Government debt is large in most developed countries, and while budget deficits may reflect short-term attempts to kick-start the economy in times of crisis by means of fiscal stimulus, the longer-term consequences may be detrimental to investment and growth. Those negative consequences make it important to identify factors that are associated with public debt. While previous studies have related government debt to economic and political variables, they have not incorporated the degree to which the economy is regulated. Using a measure of regulatory freedom (absence of detailed regulation of labor, business and credit) from the Economic Freedom of the World index, we conduct an empirical analysis covering up to 67 countries during the period 1975–2010. The main finding is that regulatory freedom, especially with respect to credit availability, reduces debt accumulation. The effect is more pronounced when the political system is fractionalized and characterized by strong veto players, indicating policy stability and credibility, and when governments have right-wing ideologies.

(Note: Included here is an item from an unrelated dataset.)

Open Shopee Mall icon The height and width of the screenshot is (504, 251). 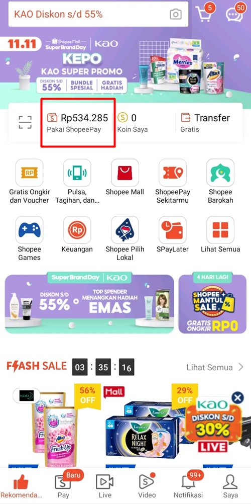pos(125,173)
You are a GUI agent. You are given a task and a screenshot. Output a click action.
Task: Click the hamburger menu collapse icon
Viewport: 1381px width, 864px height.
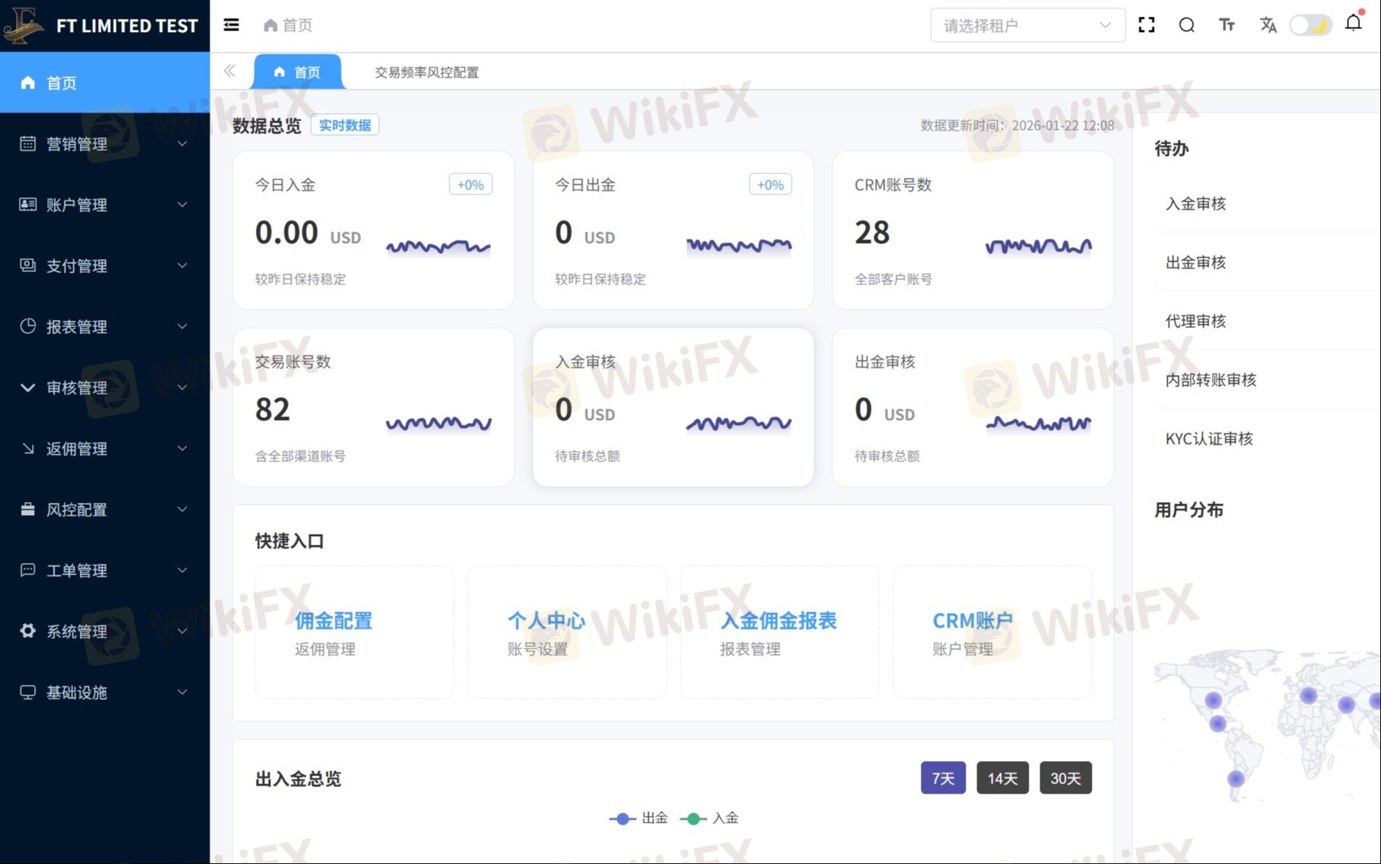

This wasn’t very intuitive to me, so I’ll unpack the authors arguments a little bit here. By “debt accumulation,” the authors mean public debt as a percent of GDP (as opposed to per capita debt or total debt). I’m not crazy about that, as regulation plausibly affects GDP, but I’m not sure what a better way to scale it would be. Here is a preview of the theoretical explanation:
We propose that the extent to which an economy is regulated matters, on the basis of four theoretical links. The first is that people who hold pro-market attitudes tend to be opposed to public regulation of the private sector and hold skeptical views about substantial government debt. The second and third are that regulation affects the functioning of the economy in ways that influence debt, and that regulation may serve as a signal to lenders regarding contemporaneous or future problems in the economy or the government, such that they set interest rates (that influence debt levels) accordingly. Finally, a regulated economy may be comparatively inflexible and unable to adjust very well to changing macroeconomic circumstances, which could leave the government with incurring debt to counteract downturns as its only politically viable option.
The first link is probably true, but isn’t all that interesting as it is arguing that regulation is correlated with an omitted preference for government rather than being a causal factor in its own right. The other links are indirect in the sense that the regulation causes something else to happen and that something else also affects debt. This is usually the stuff that leads to structural modeling but that is not where this paper is going.
The last theoretical link is the most interesting I think, where the supply of regulation creates demand for additional government spending during recessions. My first thought was that more volatile economies (induced by regulation or not) should plausibly have governments more engaged with countercyclical policies that enable consumption smoothing. That should plausibly cause more short-term debt during downturns, but also greater rainy day fund balances (albeit it is not empirically obvious in looking at the American states). However, the authors proposed mechanism for this link is a kind of political commitment where heavy regulation means the government is now more responsible for a well-functioning economy. Kind of a “you break it you bought it” style of commitment. I’m not sure I believe that specific mechanism, but it does make some intuitive sense to me that a more regulated private economy that restricts access to private credit or slows down private capital reallocation will increase the government’s comparative advantage in borrowing over private citizens. That is, the larger the Okun Gap, the greater the gap in borrowing costs between the private and public sectors that might plausibly favor government-over-private borrowing.
The regression results hold up the association (see the last variable, “Regulatory freedom”) that less regulation implies less public debt, though the point estimate will halve or double as you start adding control variables, so we are a long way from a convincing causal estimate.
Still, it is an interesting hypothesized mechanism, and it would be interesting to see if it would bear out in a cleverly designed citizen or policy maker experiment of some type.